A blissful smile graces your face all day. A delirious grin sends you to sleep.
That night you dream of waterfalls and great landscapes. Roaring, tearing waters, rough pounding seas, cracking lightning and eye-drumming rain. Nature screaming and roaring around you, filling every cell in your body. Cyclones roar and holler, thunder booms, lightning explodes like dynamite, gales scream past your eyes. The enormous world creates a cacophony in your mind, one that yells for freedom, one that celebrates life, one that glories in that eternal spirit within us all. Nature is so much bigger than one person. It’s so much bigger than one garden, one woodland, one town or city or country. It covers every single centimetre of the world and fills the air above and seas below until it’s bursting and swelling over its borders. Nature can’t be contained. It can’t be trained or restrained. And it can’t be tamed.
That night, for the first time in years, you finally dream of your freedom.

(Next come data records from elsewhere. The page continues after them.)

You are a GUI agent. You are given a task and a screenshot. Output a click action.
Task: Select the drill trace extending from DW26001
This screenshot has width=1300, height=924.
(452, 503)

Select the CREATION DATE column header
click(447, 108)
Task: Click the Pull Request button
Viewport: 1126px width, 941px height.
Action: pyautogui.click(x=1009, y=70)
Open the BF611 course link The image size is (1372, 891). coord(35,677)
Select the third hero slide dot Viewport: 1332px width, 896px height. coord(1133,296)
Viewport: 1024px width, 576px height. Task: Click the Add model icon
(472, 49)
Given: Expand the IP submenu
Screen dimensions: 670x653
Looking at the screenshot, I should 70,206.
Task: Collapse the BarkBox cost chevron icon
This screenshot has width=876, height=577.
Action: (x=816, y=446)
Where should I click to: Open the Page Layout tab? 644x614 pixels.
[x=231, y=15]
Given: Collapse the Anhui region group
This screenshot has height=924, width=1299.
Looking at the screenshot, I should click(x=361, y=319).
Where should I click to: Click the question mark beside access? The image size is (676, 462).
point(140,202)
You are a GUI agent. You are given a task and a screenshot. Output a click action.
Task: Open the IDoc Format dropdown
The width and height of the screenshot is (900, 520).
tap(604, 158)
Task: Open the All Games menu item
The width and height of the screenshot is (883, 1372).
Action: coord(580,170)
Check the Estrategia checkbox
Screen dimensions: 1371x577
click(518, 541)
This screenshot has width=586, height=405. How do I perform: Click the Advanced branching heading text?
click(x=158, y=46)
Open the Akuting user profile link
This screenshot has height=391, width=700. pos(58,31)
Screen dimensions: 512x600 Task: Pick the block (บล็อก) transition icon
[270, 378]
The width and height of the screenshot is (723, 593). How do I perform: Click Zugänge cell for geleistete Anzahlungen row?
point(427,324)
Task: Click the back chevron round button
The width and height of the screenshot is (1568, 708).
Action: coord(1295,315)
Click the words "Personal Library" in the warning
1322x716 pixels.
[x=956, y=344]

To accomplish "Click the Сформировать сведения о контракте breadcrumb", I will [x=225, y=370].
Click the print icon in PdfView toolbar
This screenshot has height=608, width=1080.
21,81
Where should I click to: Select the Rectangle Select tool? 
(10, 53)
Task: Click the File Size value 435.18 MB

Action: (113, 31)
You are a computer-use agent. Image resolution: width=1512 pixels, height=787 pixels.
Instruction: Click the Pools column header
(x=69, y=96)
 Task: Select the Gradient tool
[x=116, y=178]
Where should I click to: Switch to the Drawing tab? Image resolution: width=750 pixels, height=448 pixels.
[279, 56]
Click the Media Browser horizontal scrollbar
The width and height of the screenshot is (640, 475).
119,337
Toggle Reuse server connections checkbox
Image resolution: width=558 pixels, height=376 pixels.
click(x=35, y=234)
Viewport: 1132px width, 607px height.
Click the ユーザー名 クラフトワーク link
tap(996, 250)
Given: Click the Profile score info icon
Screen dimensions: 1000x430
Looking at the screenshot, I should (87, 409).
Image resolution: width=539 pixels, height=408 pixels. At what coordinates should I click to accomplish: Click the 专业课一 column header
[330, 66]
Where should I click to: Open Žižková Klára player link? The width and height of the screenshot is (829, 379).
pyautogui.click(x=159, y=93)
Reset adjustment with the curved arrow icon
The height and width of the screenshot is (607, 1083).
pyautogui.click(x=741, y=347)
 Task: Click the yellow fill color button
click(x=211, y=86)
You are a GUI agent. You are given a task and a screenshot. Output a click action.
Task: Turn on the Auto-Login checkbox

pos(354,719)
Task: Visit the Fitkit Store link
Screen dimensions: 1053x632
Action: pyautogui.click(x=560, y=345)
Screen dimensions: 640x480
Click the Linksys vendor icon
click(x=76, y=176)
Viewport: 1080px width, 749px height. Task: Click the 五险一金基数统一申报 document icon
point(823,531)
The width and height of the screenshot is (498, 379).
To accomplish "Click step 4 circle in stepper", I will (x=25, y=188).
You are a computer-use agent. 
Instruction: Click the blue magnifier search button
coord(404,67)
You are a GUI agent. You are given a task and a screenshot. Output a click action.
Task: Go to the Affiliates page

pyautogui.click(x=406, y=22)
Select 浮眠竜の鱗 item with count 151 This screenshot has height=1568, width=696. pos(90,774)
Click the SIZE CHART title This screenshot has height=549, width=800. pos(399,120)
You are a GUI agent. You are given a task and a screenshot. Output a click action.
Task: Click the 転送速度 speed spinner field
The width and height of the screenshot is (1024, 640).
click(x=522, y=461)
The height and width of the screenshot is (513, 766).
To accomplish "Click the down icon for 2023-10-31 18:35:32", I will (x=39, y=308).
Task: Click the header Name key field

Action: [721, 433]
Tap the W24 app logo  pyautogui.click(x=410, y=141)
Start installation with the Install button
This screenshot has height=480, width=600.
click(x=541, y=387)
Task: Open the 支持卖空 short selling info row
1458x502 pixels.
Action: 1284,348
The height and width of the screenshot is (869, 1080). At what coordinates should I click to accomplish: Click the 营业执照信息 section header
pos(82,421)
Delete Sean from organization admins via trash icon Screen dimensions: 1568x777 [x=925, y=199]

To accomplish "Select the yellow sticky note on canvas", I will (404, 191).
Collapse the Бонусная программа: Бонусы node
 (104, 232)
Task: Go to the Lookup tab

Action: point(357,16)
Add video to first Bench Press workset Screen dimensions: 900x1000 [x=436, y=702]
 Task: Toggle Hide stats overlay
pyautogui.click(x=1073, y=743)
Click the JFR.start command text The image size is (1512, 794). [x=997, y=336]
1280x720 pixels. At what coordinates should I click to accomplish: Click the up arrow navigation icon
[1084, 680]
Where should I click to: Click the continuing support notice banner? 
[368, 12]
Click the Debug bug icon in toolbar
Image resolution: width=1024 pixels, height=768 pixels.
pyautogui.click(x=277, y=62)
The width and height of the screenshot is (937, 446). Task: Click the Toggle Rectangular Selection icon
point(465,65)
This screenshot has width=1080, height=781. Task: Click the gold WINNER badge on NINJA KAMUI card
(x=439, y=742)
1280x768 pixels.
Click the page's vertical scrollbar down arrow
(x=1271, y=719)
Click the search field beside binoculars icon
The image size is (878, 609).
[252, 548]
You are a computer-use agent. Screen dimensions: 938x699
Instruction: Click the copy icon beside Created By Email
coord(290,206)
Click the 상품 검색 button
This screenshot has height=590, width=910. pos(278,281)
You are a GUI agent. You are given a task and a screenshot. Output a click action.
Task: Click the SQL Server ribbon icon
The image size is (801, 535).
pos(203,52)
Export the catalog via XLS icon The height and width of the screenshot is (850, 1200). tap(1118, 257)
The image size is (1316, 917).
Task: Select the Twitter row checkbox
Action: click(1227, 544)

When your husband returns, you blame the badgers and deer for your shattered garden. The guilt swells around you, but it’s only guilt at passing the blame.
Your husband quickly builds up a tall strong fence.
But it’s too late:

You’ve already escaped.

Judges Comments

WM's Experiment Short Story Competition attracted some truly exceptional entries, as writers cast off the shackles of coventional storytelling in favour of creative risk-taking. The winner, Sharon S Summervale's 'The Wildness' is just glorious: a story that matches its theme of a woman wilding her own life at the same time as her garden with the prose it's written in.

It starts out with neat, trite, twee, perfectly regulated verse as the viewpoint character 'you' sets out her pretty, conventional, perfectly ordered garden. It's with the line 'You hate it' that the story, and the language, take flight into a wonderful, wild, liberation that increases as the viewpoint character expresses first her unhappiness and then her sense of discovery and self-expression – of herself, of wild nature, of her own nature.

What wonderful expressive freedom there is in the language Sharon deploys as the viewpoint character explores her own elemental self: the rustle of their bustle; If you could drag the wild wood through your fences you would melt in delirium. It's glorious, numinous and luminous, filled with dissenting joy and rebel humour as the story builds to its gleeful act of rebellion as 'you' gleefully destroys her ordered garden, and her ordered life.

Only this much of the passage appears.